No vídeo “Furar Passagens” (2021), o artista está a bordo de um ônibus de linha e tatua, em seu próprio corpo, o percurso percorrido e desníveis topográficos. Em “Passa em Sobradisney” (2019), Gu usa imagens do sistema de reconhecimento facial do transporte coletivo para criticar e ironizar o atual governador do Distrito Federal, Ibaneis Rocha, que à época, contraditoriamente, queria restringir o passe livre estudantil e trazer a Disney para a região de Sobradinho.


“Reivindicando os registros de sua própria imagem no sistema de reconhecimento facial do ônibus do DF e tornando-a uma presença pública na cidade, Gu parece se transmutar em uma plataforma coletiva, nos lembrando de que nossos corpos, transportes de singularidades, afetos, histórias, memórias e percursos, têm sido tomados, capturados, registrados e disseminados como meros transportes de dados", afirma Elilson, curador da exposição.
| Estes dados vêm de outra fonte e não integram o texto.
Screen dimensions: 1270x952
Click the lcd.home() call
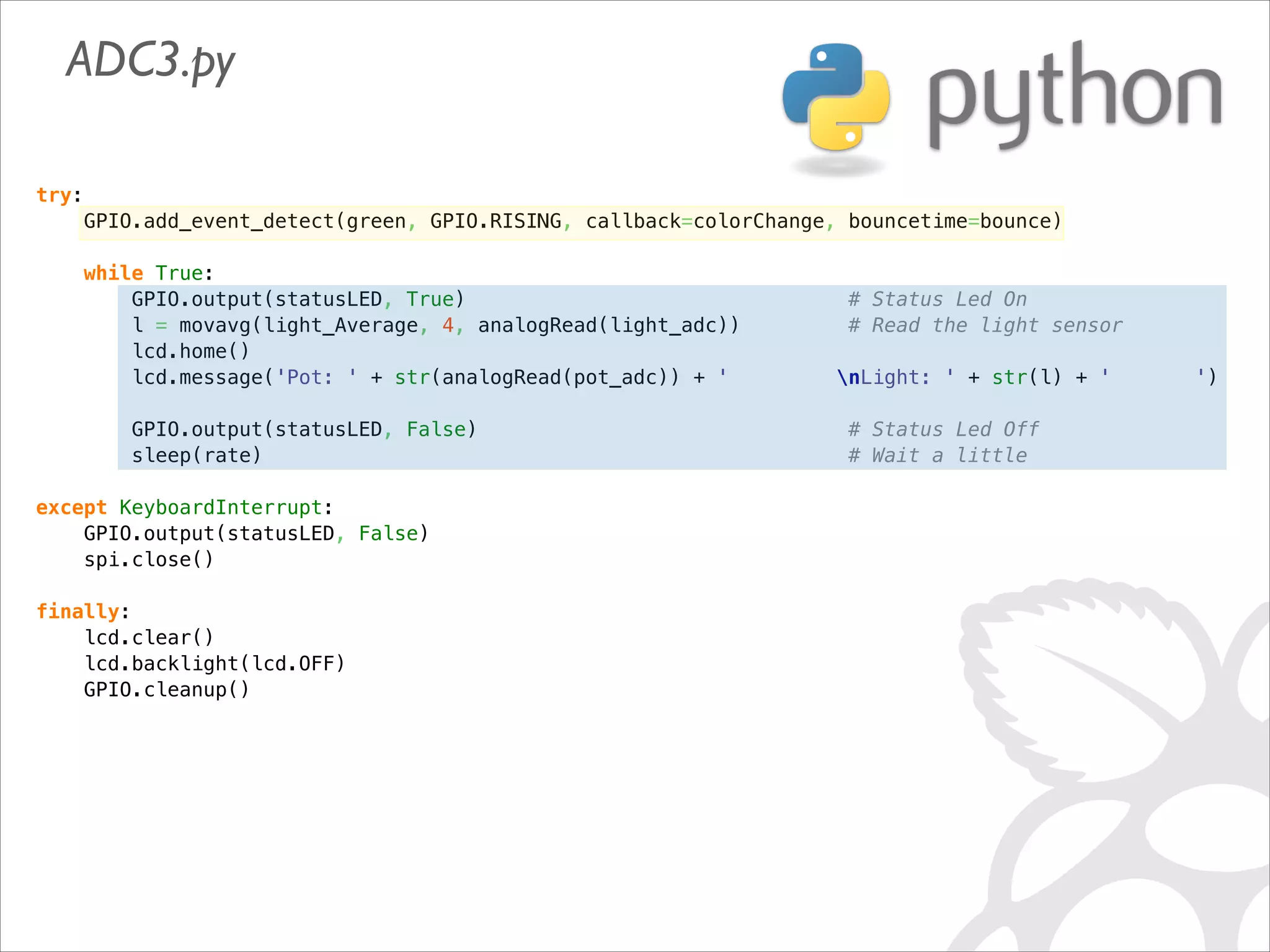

SOBRE A GALERIA RISOFLORAS


A Galeria Risofloras é lugar de ação, experimentação e formação da nova geração de artistas. Construção e rompimento de pontes entre universos da arte contemporânea. Inaugurada em 2018, recebeu o nome "Risofloras" em homenagem ao coletivo de mulheres artistas urbanas que nasceu no Jovem de Expressão. Descentralização cultural e desenvolvimento regional.


Galeria Risofloras, umas das poucas do tipo fora do Plano Piloto, é um espaço de impulsionamento de jovens talentos que trabalham em busca de oportunidades e reivindicam territórios próprios de valorização da arte.


Salienta a urgência de transformar espaços de opressão em espaços de descoberta e experimentação artística, como é o caso da Galeria Risofloras, - um antigo posto policial abandonado - que hoje é ocupada para dar lugar à arte e à cultura.